Red Hat Bugzilla – Bug 109200
Need better handling of stopwords and wildcard expansion for Intermedia search
Last modified: 2007-04-18 12:59:10 EDT
Description of problem:
Need better handling of stopwords and wildcard expansion for
This is only an issue if wildcard expansion of query words is used.
For the London 5.2 branch, we added % to the end of query words. Looks
like the current implementation doesn't do the wildcard part, but
since the Rickshaw implemention will eventually do this, you'll
probably need to do something similar.
From the london 5.2 checkin comment:
Change 37698 by scott@sseago-london-camden on 2003/11/05 11:03:27
Strange things happen when we try to do wildcard searches on
stopwords. A search including the term "at" will simply ignore the
term. But with "at%", the the expansion will occur, and "at"
will be removed. So if the user searches for "foo at", if we use
wildcards (and thus "foo% AND at%), then "foo attention" will match,
but "foo at" will fail. We need to add the full default stoplist to
the list of words to escape (and not apply wildcards). Strictly
speaking, we don't need to escape stopwords which aren't keywords,
but there's no harm in doing so, and we don't need to keep two
different lists. I've included the full default English stoplist in
In reality, this is not an ideal approach. It only works for an
English database, as the default stoplist is different depending on
the language settings. In addition, stopwords can be added or removed
from the stoplist. Ideally we'd be able to query Oracle for the
currently active stoplist, although I don't know if this is possible.

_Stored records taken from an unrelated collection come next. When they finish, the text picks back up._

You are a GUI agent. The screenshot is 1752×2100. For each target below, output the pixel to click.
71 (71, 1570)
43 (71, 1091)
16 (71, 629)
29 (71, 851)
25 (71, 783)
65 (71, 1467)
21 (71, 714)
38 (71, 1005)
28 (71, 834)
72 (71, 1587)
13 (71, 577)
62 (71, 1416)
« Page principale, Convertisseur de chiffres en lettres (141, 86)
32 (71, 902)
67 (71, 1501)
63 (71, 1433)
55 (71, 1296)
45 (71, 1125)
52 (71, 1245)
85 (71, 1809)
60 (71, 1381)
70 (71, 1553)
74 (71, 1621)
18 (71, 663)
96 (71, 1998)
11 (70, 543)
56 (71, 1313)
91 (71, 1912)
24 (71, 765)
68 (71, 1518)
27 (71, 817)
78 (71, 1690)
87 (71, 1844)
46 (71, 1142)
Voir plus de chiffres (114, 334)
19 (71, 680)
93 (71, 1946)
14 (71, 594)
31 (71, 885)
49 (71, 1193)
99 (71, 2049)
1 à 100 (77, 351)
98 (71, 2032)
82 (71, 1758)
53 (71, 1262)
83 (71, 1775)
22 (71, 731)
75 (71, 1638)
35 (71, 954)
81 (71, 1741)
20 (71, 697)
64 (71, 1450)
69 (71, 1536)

Version-Release number of selected component (if applicable):
5.2, will be applicable to rickshaw (and possibly troika) if wildcards
always, if wildcards are active
Steps to Reproduce:
1. Implement wildcard query expansion (if not on London 5.2)
2. Create an item with a title of "IT Policies". Make sure there are
no other words in this item beginning with "it..."
3. Create another item "Fear itself"
4. After index update, a search for "IT Policies" will not find
anything. A search for "Policies" will find the "IT Policies" document.